Things really peaked at the bivouac in Oruru where we reached at 9am after a ten hour bus ride. Out of breath (the camp is higher than Kaza on the Raid!) we had a communal shower in near-freezing conditions and then saw the skies turn an ugly grey before it turned the entire camp into one huge slush pit. At 9pm we lugged our luggage through knee deep slush and piled into the busses where we were told we aren’t going anywhere and were handed food rations to last through the night. Luckily somebody realised the longer we waited, the less likely the bus would make it out of the slushy bivouac and we were eventually bussed to La Paz where we hailed the first taxi we could find, found a hotel, and slept for 15 hours straight. This, really, is the Dakar.

The second half of the Dakar had a truncated two days in Bolivia due to the rains and then stage 9 in Argentina was cancelled due to landslides. Up front Mr Dakar, Stephane Peterhansel triumphed over Mr WRC Sebastien Loeb, the latter ruing the omission of WRC-like stages in the second half. Cyril Despres made it a Peugeot 1-2-3 with Nani Roma in the Toyota Hilux the best of the rest in fourth. In the trucks Eduard Nikolaev won for the second time in the Russian Kamaz with teammate Dmitry Sotnikov taking second ahead of 2016 winner Gerard de Rooy in the IVECO. And in the bikes Sam Sunderland, riding a KTM, took the first Dakar win for a Brit heading a KTM podium lock out ahead of Matthias Walkner and Gerard Farres.

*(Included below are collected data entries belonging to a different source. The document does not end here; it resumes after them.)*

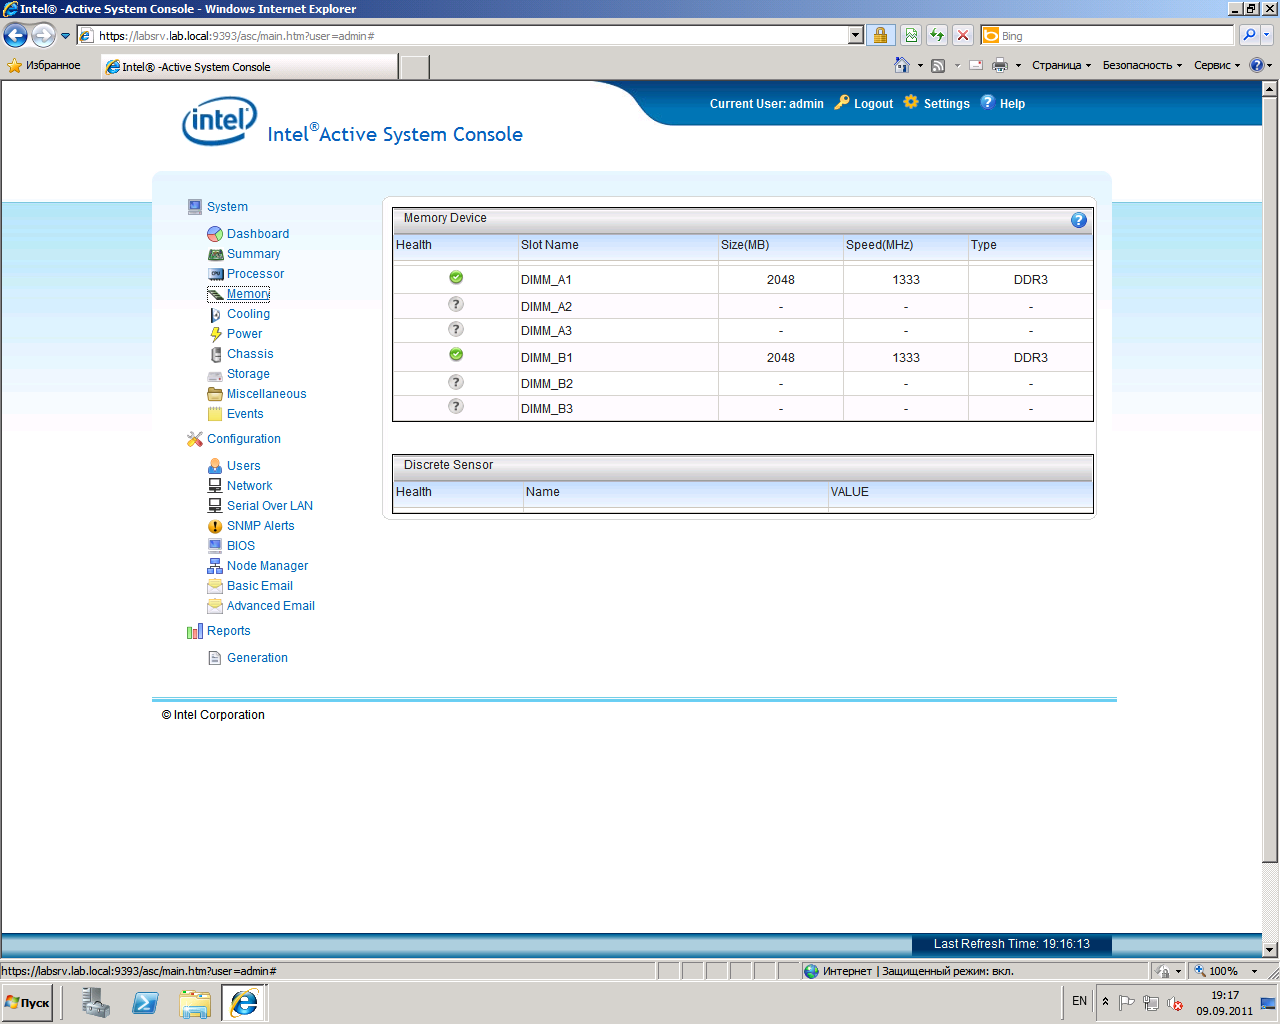
Task: Open the Страница dropdown menu
Action: [x=1061, y=66]
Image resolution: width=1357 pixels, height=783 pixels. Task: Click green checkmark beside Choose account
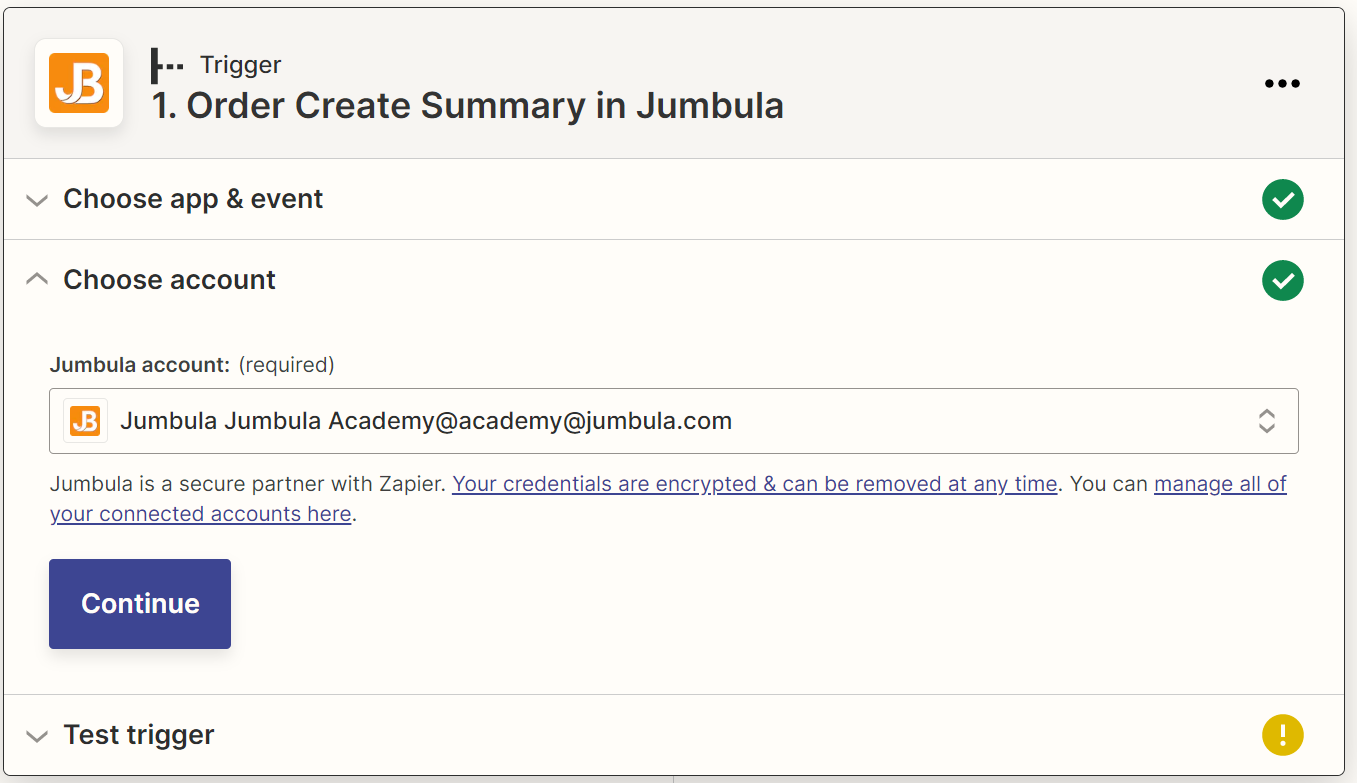[x=1282, y=280]
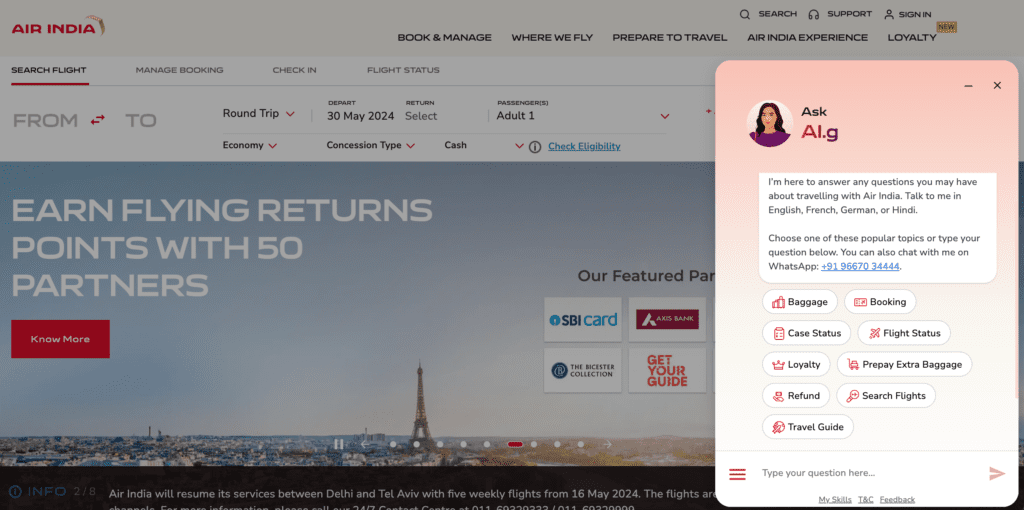Minimize the Ask AI.g chat window
The height and width of the screenshot is (510, 1024).
[x=968, y=86]
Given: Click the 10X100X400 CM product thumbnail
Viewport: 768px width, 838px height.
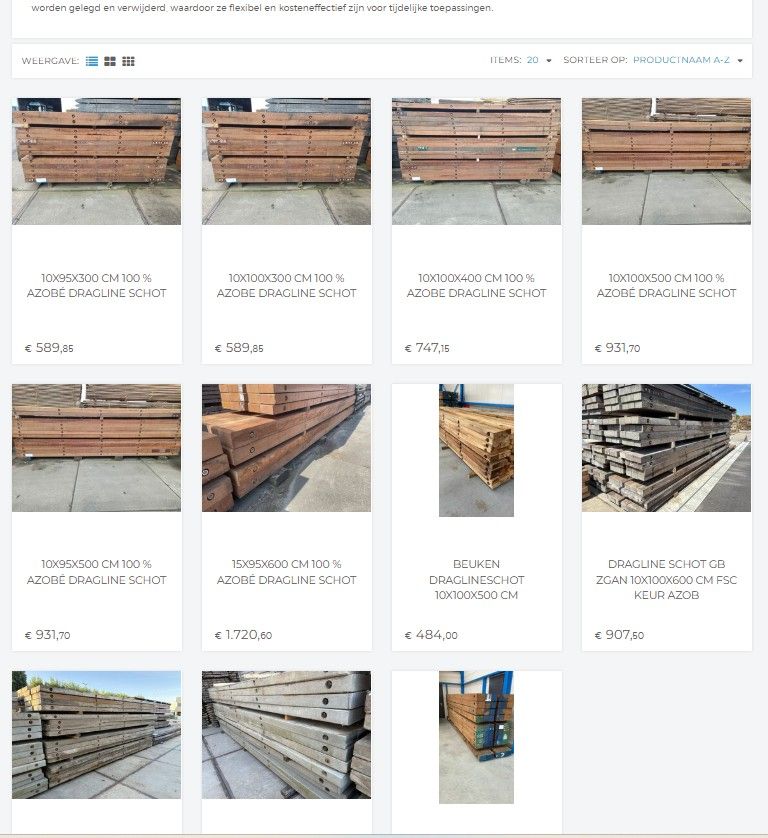Looking at the screenshot, I should [x=476, y=161].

As for our Indian team Hero MotoSports had a fantastic debut year bringing both bikes home to the finish with rookie Rodrigues finishing a phenomenal 10th while C S Santosh took his second Dakar finish, riding up the ramp in Buenos Aires in 47th position. Team Sherco TVS also had a great finish with Pedrero finishing 13th in the overall standings with Metge 22nd.